(Beginning of RECORDS PROVIDED)
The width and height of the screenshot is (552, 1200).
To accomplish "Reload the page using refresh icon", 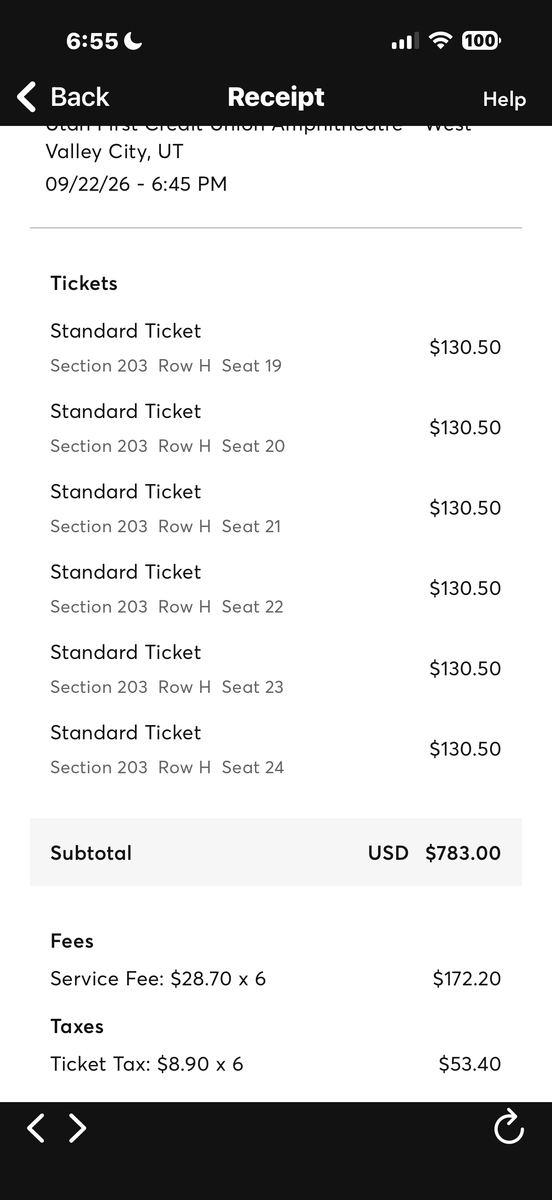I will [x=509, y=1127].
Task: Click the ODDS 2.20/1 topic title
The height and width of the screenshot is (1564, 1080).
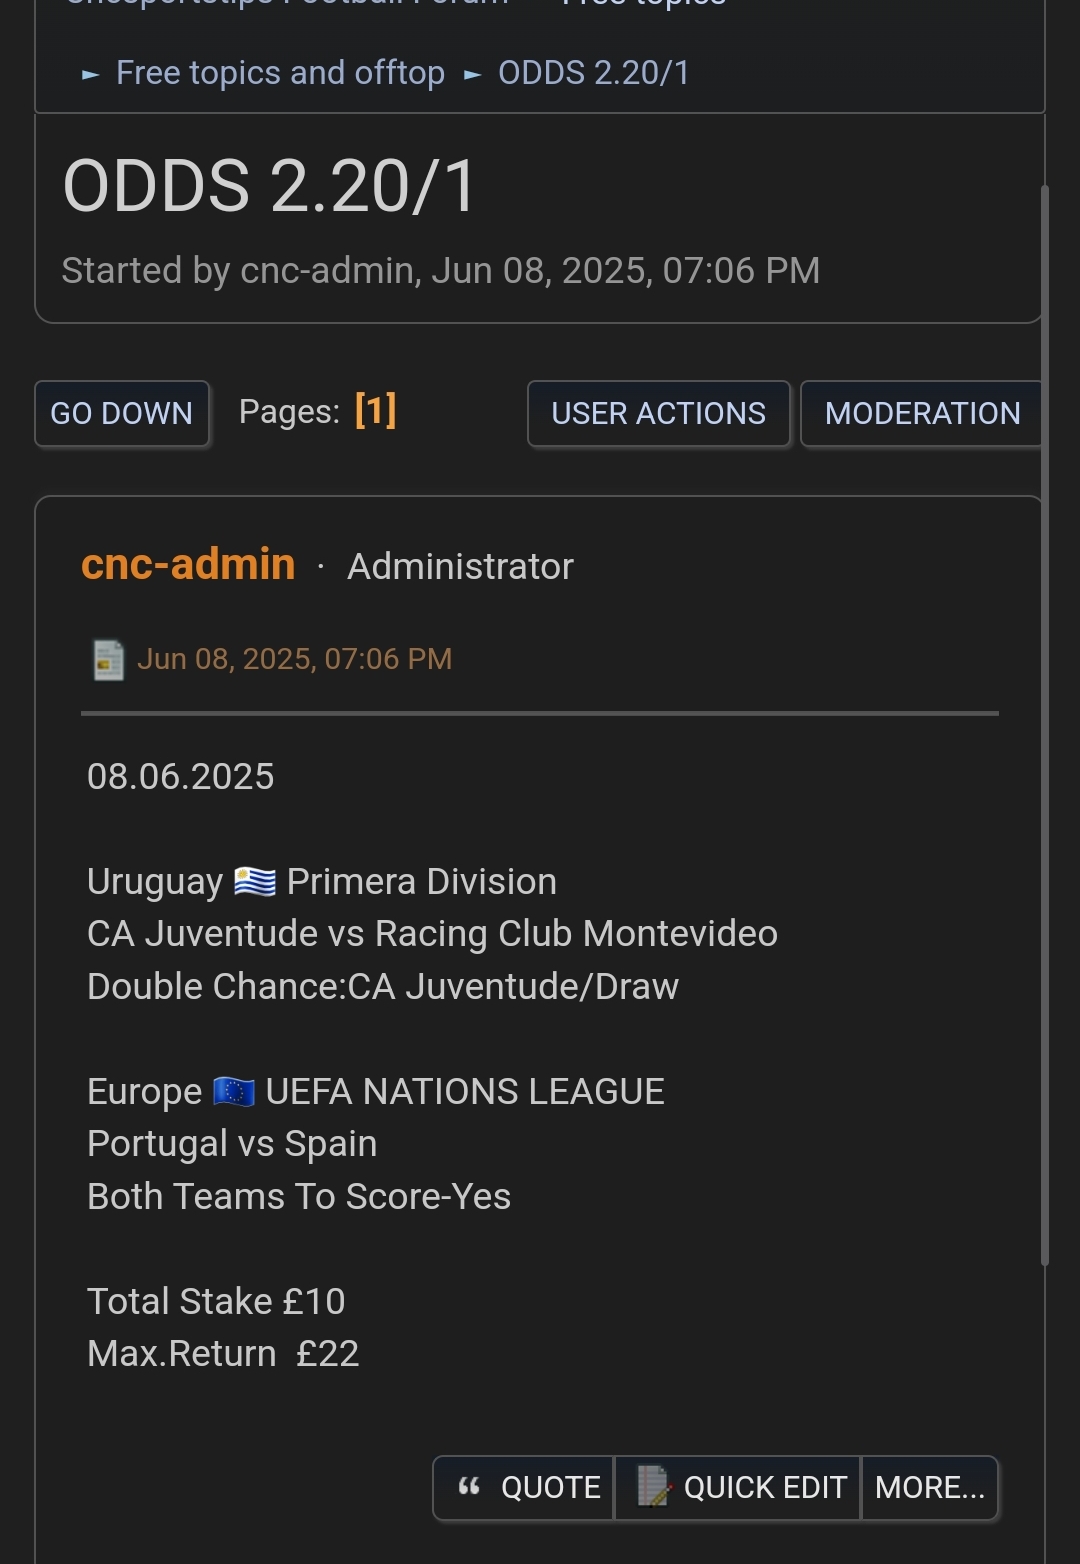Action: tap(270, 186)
(End of RECORDS PROVIDED)
(Beginning of RECORDS PROVIDED)
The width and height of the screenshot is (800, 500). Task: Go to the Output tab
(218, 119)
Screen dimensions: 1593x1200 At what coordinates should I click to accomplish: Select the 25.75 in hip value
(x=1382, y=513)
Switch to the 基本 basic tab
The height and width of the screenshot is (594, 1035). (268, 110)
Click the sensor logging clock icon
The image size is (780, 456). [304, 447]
(End of RECORDS PROVIDED)
(Beginning of RECORDS PROVIDED)
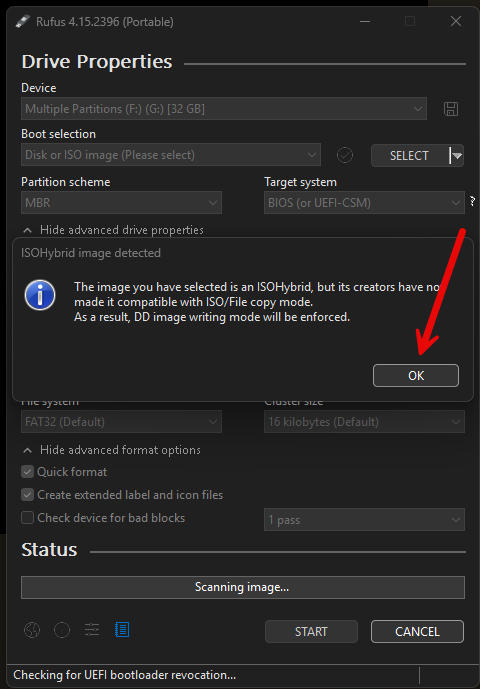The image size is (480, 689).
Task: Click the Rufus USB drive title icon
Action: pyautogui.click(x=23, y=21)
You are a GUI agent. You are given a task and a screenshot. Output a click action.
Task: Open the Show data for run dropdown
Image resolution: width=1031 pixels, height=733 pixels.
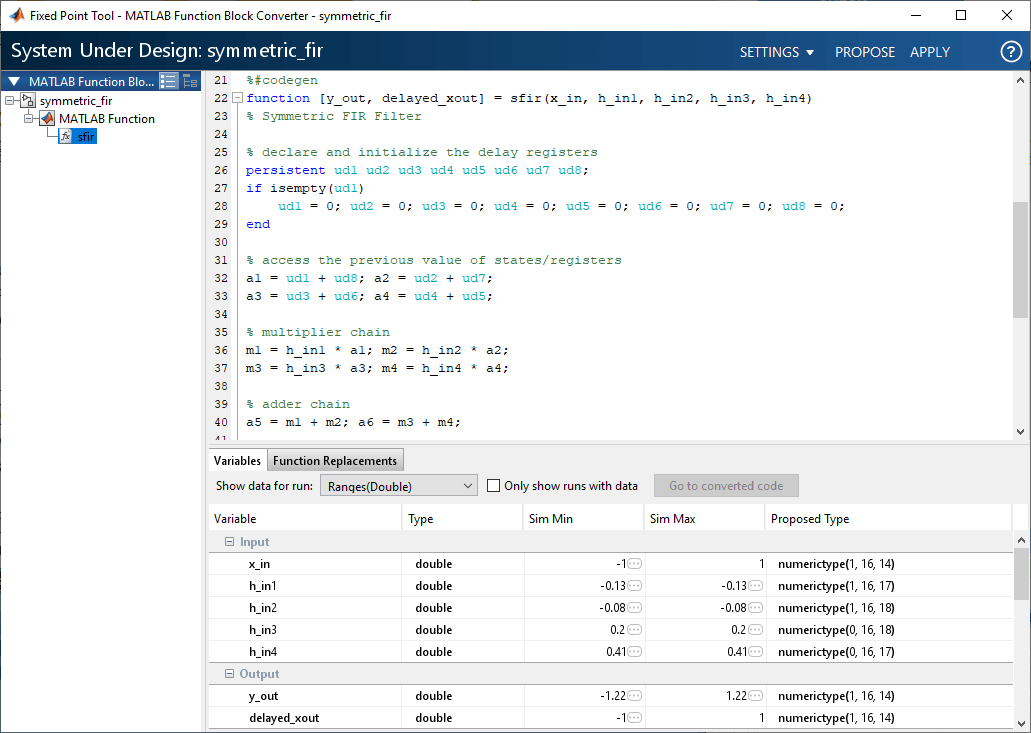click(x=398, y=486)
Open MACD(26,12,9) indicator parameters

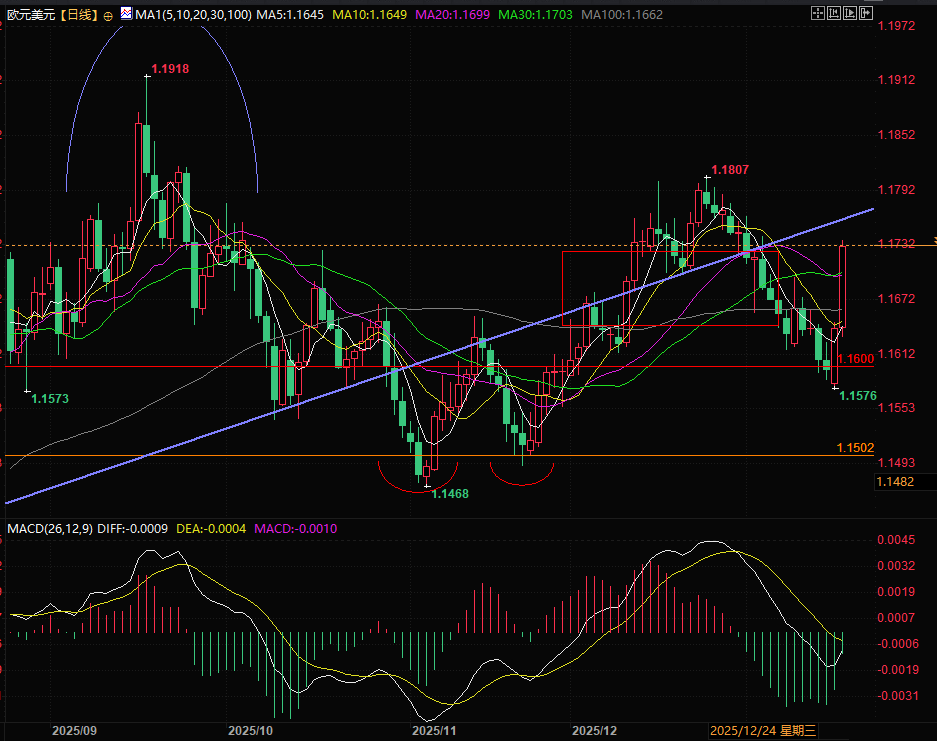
(End of RECORDS PROVIDED)
> **YOUR GOAL**: Go through the listing above and copy each line where the string "Open" appears.

> **OUTPUT FOR THIS EXERCISE**:
Task: Open the Show data for run dropdown
Open MACD(26,12,9) indicator parameters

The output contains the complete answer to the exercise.